What you have to do → A verbatim copy of the full data, with no pictures, is the expected answer.

Input records →
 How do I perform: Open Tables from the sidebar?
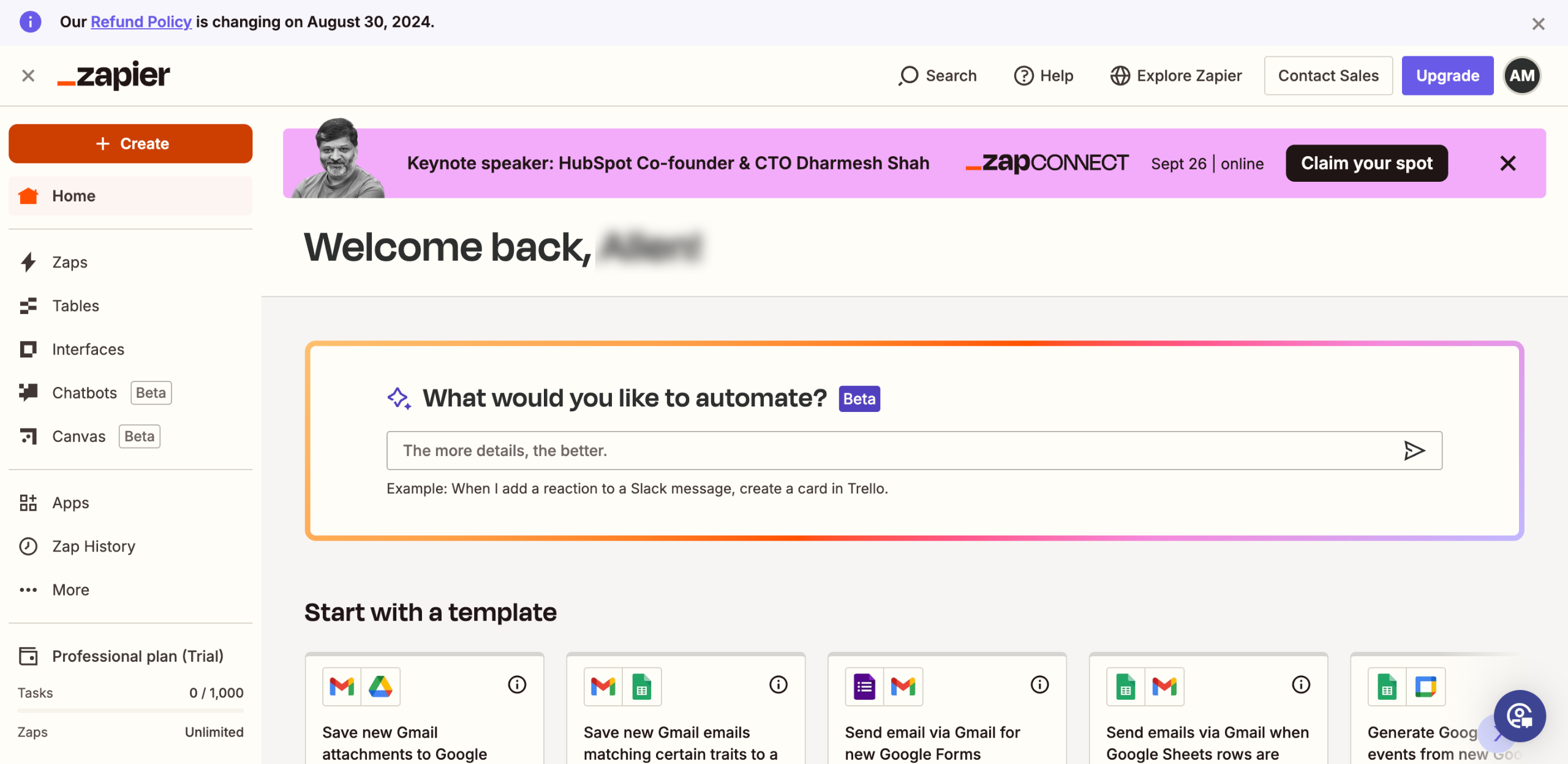[x=75, y=305]
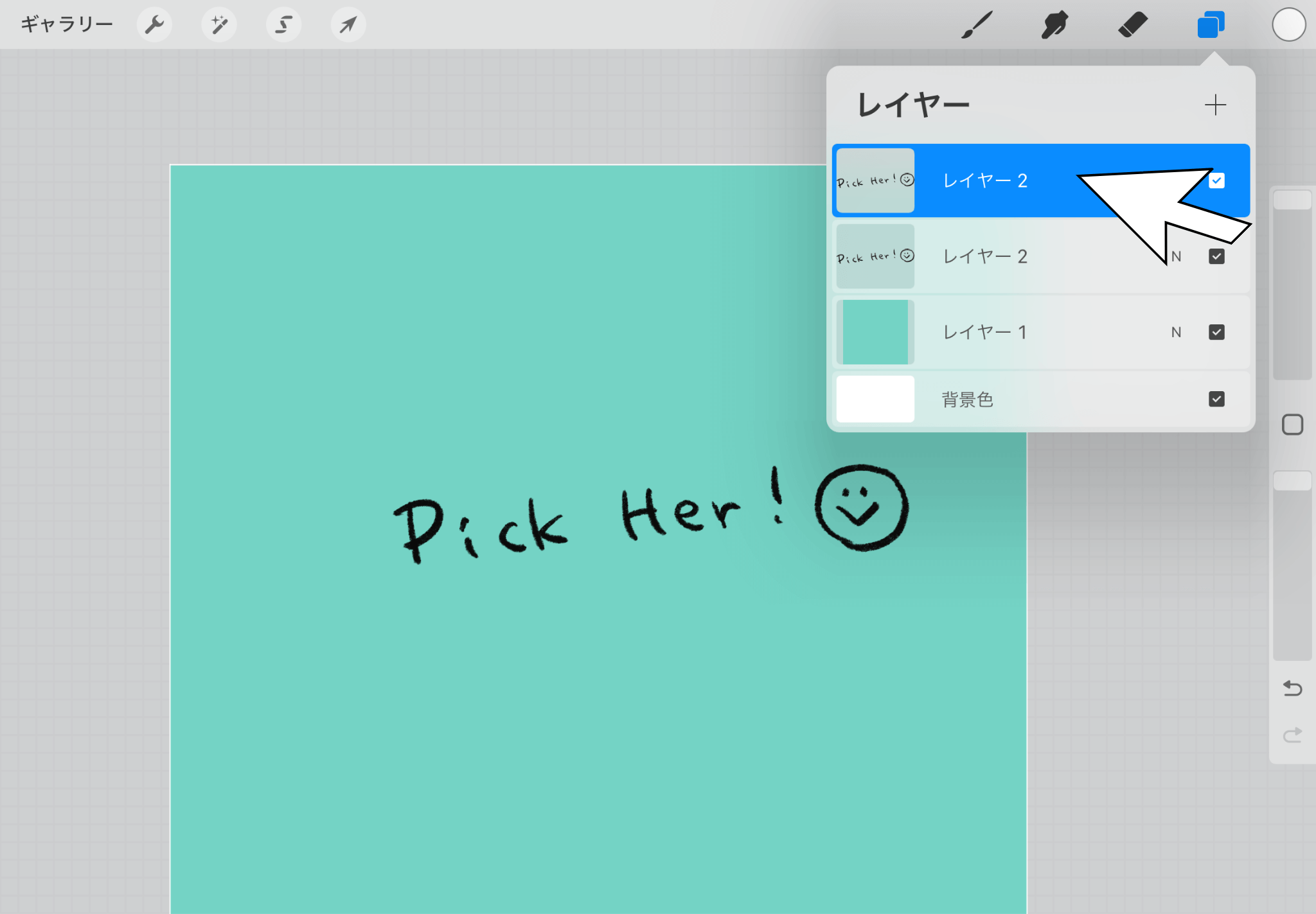
Task: Select the Brush tool
Action: (977, 25)
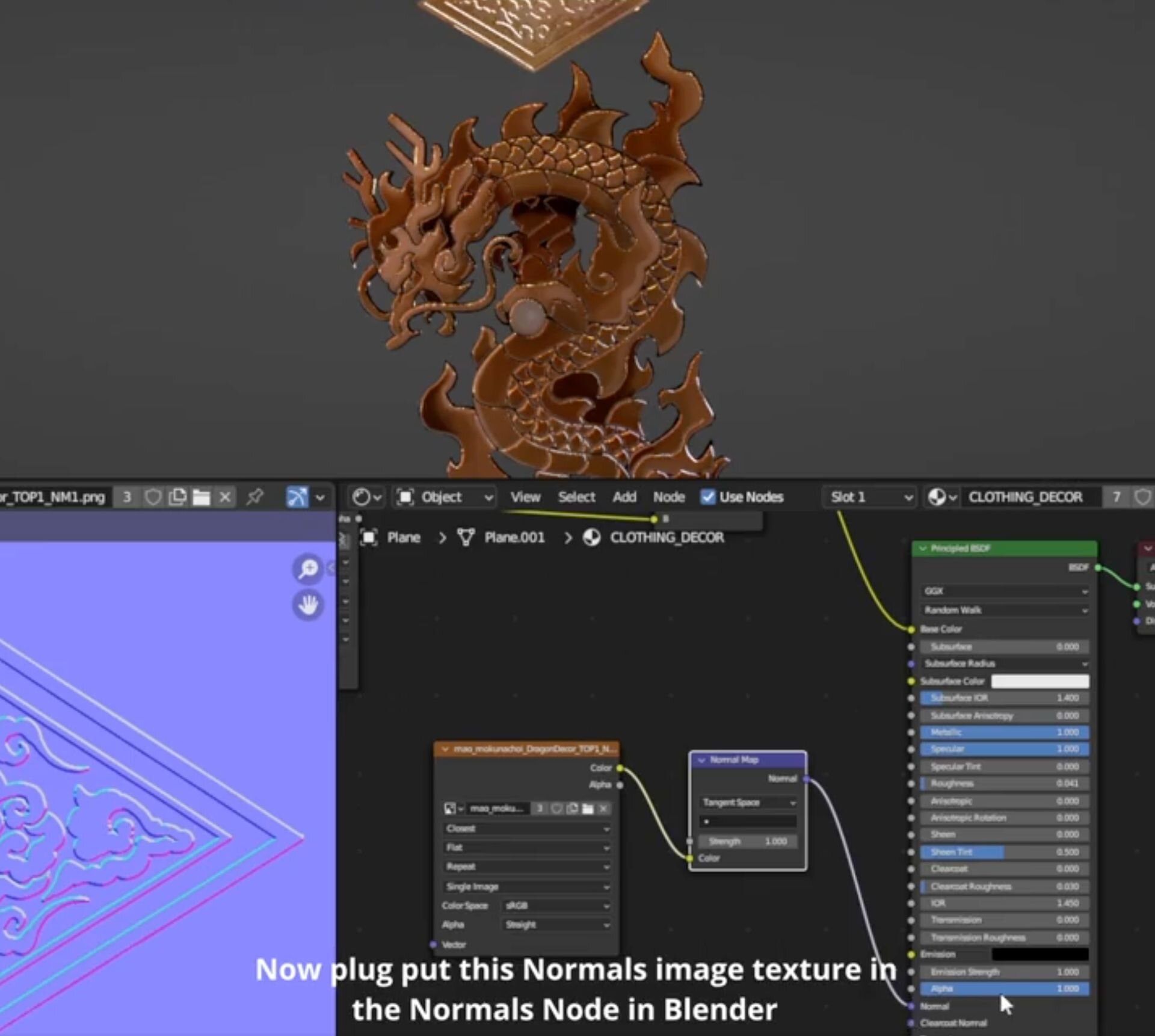Click the fake user shield icon in image editor header

point(153,497)
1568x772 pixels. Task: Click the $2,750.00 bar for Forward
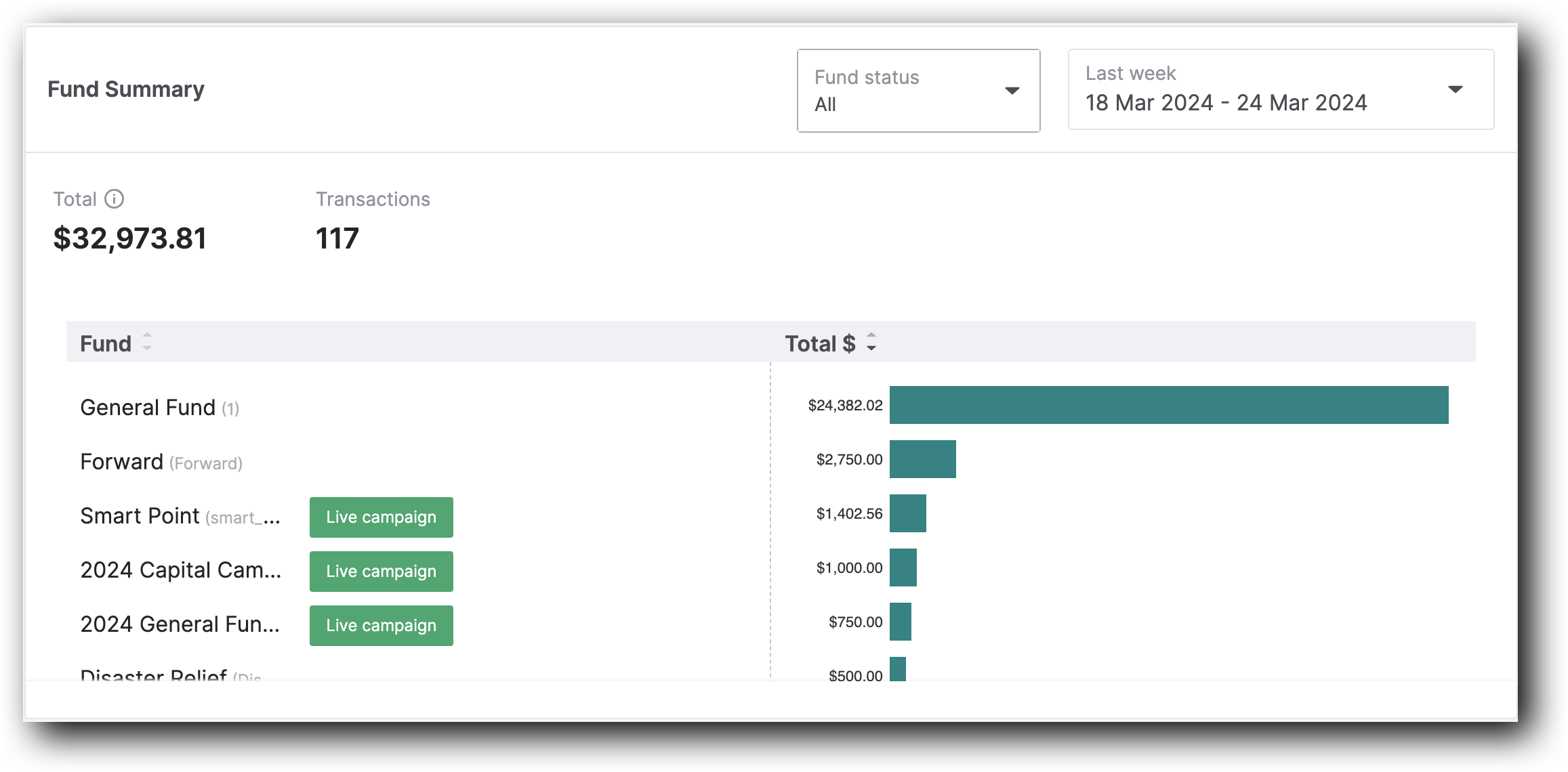(923, 459)

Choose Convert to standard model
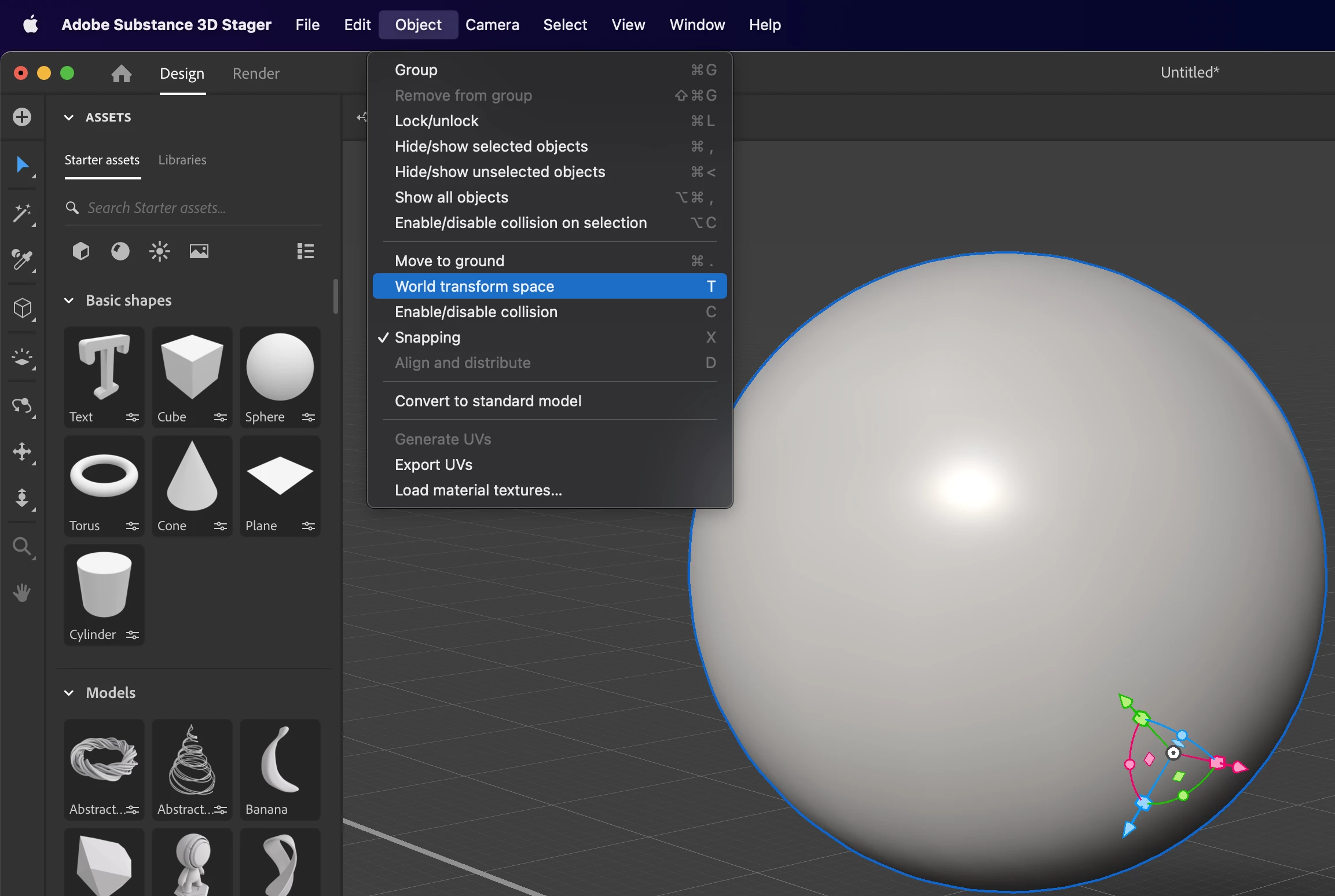[x=487, y=401]
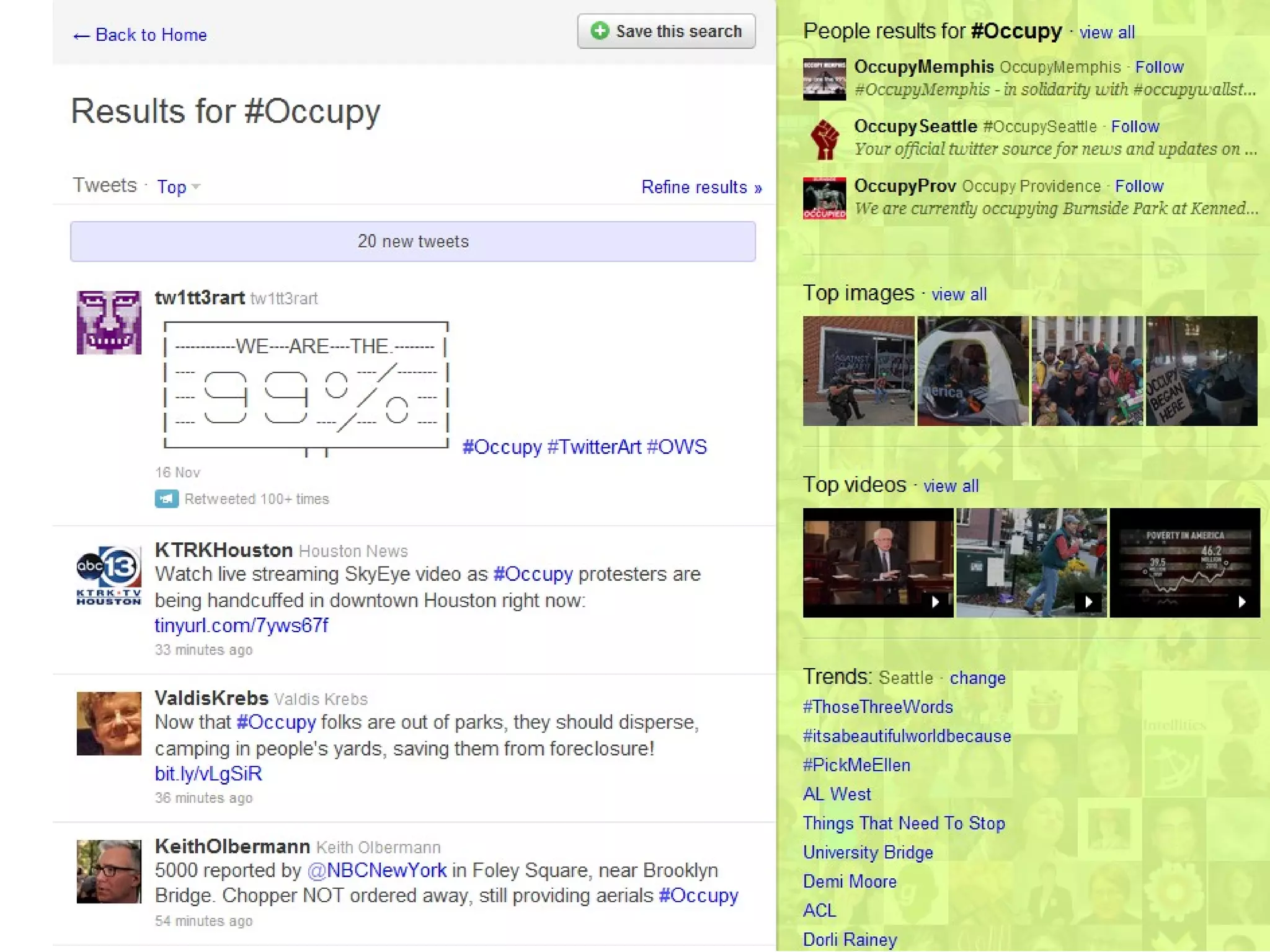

Solution to the exercise →
 How do I perform: Open Tables from the sidebar?
[x=75, y=305]
Task: Select the Brush tool
Action: (977, 25)
Click the fake user shield icon in image editor header

point(153,497)
1568x772 pixels. Task: Click the $2,750.00 bar for Forward
(923, 459)

Choose Convert to standard model
[x=487, y=401]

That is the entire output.